---- SUPPLIED PASSAGE

Reach out on Twitter to get the attention of someone able to help you, but leave it at that. Don’t send your friends and your neighbor and your hairdresser onto Twitter to call the person names or question what happened or even worse, violate their right to privacy. Simply having a problem with you doesn’t mean their privacy needs to be messed with. You’re messing with their life in that case.
Be kind online. Pick up the phone. Think your actions through before you overreact, because you can’t take it back. You could end up causing someone to lose their job, or their child to be witness to a tirade because someone saw them offline and read them the riot act solely based on what they read on Twitter. Whatever they did, chances are that it’s not worthy of the public humiliation. I’m not a parent who disciplines via humiliation on social media or my marital woes on Facebook, so I’m not a fan of dragging the public into what should rightfully be a private situation.
Pretend you are the one at fault here — or perceived at fault. How would you want that person to handle it? Yeah, that’s what you should do… Skip the social media blast and handle it the old-fashioned way. Even in today’s social media-centric world, kindness matters.
Great points!! I share many of your feelings. This is a guest post I wrote for Spin Sucks about that type thing (similar anyway): http://spinsucks.com/social-media/complain-on-twitter/
I’ve considered blasting people/businesses like this quite often. But I have always erred on the side of caution, reaching out to them “behind the scenes” so to speak; and almost always have been able to take care of whatever problem or perceived slight without blowing things out of proportion.
Even when others ask me to amplify tweets or posts like this, I try to get a little background on the matter before I jump into the fray.
Thanks for a great reminder to be kind; honey catches more flies than vinegar every day!
I really get what you are trying to say. But “suppose” that this business you are very, very upset with does not have someone that you can get in touch with here in the U.S. That this business that is a U.S. based business has outsourced all of their Customer Service to the Philippines? That this U.S. based business has taken money from you (A very reputable business at that) and you’ve tried for over a month to reach someone who can help you because they’ve messed up and haven’t delivered a gift you’ve ordered and paid for and told you that they are sorry but do not have anyone they can send you to in the U.S.?? This is extremely frustrating to say the least? What is a person to do?? I would like any advice you have to offer. Thank you.

--------
---- INFORMATION PROVIDED

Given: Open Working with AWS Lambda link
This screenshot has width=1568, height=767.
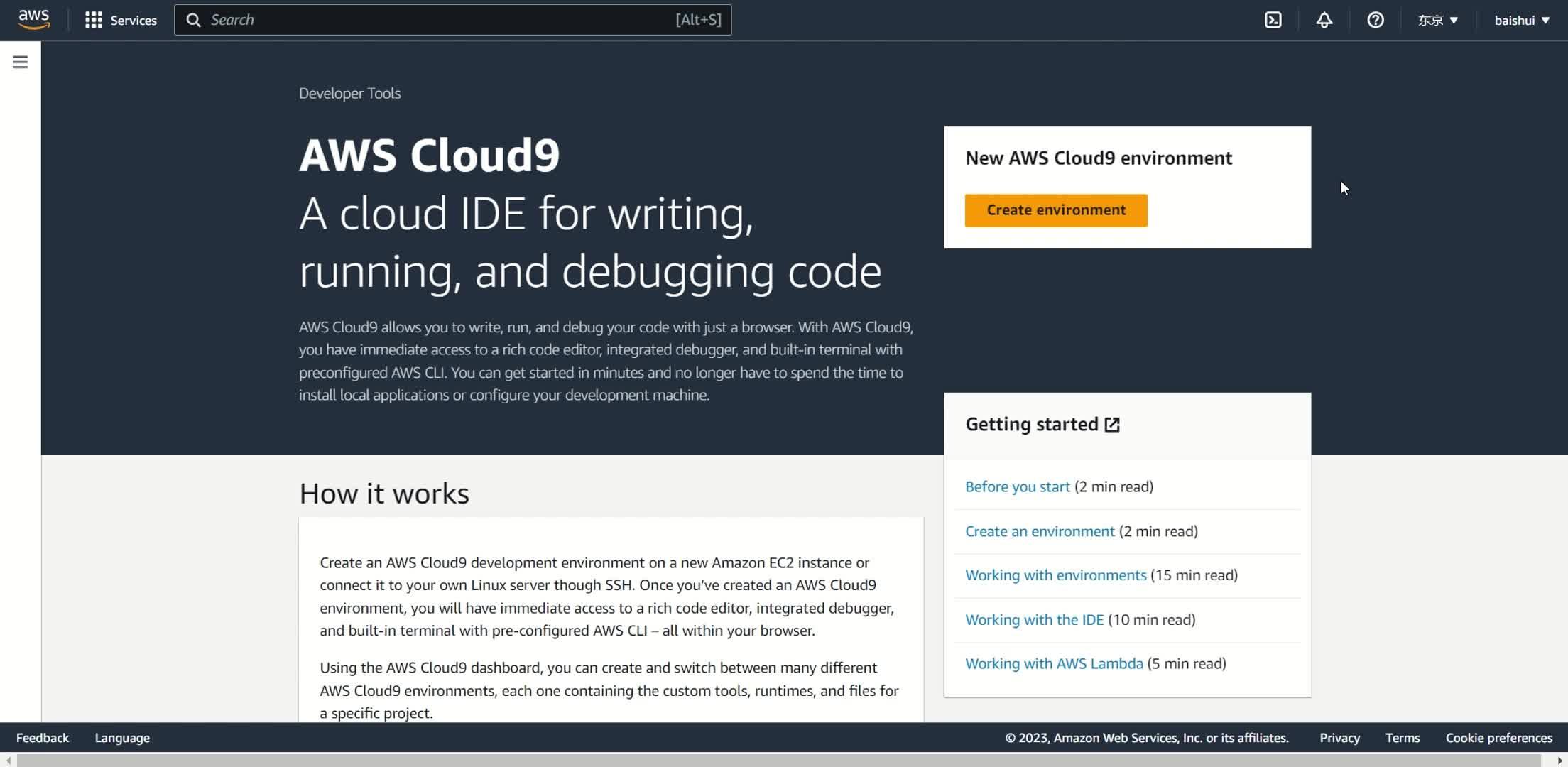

--------

PROBLEM SET.
a) In the post about complaining on Twitter, where has the business in the last comment outsourced all of its customer service?
b) Pick up the post about complaining on Twitter right after its final sentence and keep it going.

THE RESPONSES.
a) To the Philippines.

b)
I always approach PEOPLE regarding with respect first and foremost.. But I absolutely refuse to be taken advantage of.. We as consumers already get the short end of the stick.. So if I have an issue with a company that has legitimately done me wrong or dont stand by their product.. I will plaster my thorough negative experience all over their social media. This is the only way we the little people can fight back so by all means use it. The previous 2 situations I had 1 with a large furniture chain selling bogus warranties that doesnt cover anything caved in after about a week.. so I believe it if effective. If properly written.
I scheduled moving helpers from Dolly. Com today. Here is what happened: I scheduled two helpers to move my daughter out of her dorm room today (on third floor). They were scheduled for 10:00 AM. 10:00 was a no show. 10:30 was a no show. 11:00 was a no show, when I contacted customer service, they said helpers cancelled and they needed to find new helpers. It’s 4:00 PM and I’m still waiting for new helpers to be assigned to me. Well, since the deadline to move out was 12:00 noon, I did the work myself. I’m nearly 60 years old and it nearly killed me. I would never use Dolly again!!!! STAY CLEAR of this on-line moving app unless you don’t mind getting stood up or you have a one week window in your schedule. But for dependable on-time service, DOLLY. COM is not the place to be looking!!!! The damage is done!!! Now, should I blast this or am I overblowing the situation? Thanks.
So, what happens when you are unable to get through to the company because their posted number has a perpetual busy signal, they use GetHuman then wants to charge you $5 for helping resolve your problem, and the only access to customer service keeps giving you the same canned response without listening to your problem? And, there terms of service which protect them in every sense literally say “Either you or eharmony may terminate your account at any time, for any reason or no reason, without explanation, effective upon sending written notice to the other party. eharmony reserves the right to immediately suspend or terminate your access to any of the Services, without notice, for any reason or no reason. We also reserve the right to remove your account information or data from our Services and any other records if your account and/or access to the Services is terminated. In the event your access to any of the Services is suspended due to a material breach of this Agreement, you agree that all fees then paid to eharmony by you will be nonrefundable.” It seems like a company like this may need to have its terms posted for others to take a harder look at what the company is truly about. A company who says they can cancel you without a reason, yet you are still obligated to pay. What kind of company is that? I want to not blast my aggravation as much as the specifics regarding the company. Like, try to call. See if anybody will answer. Am I wrong? Solution advice?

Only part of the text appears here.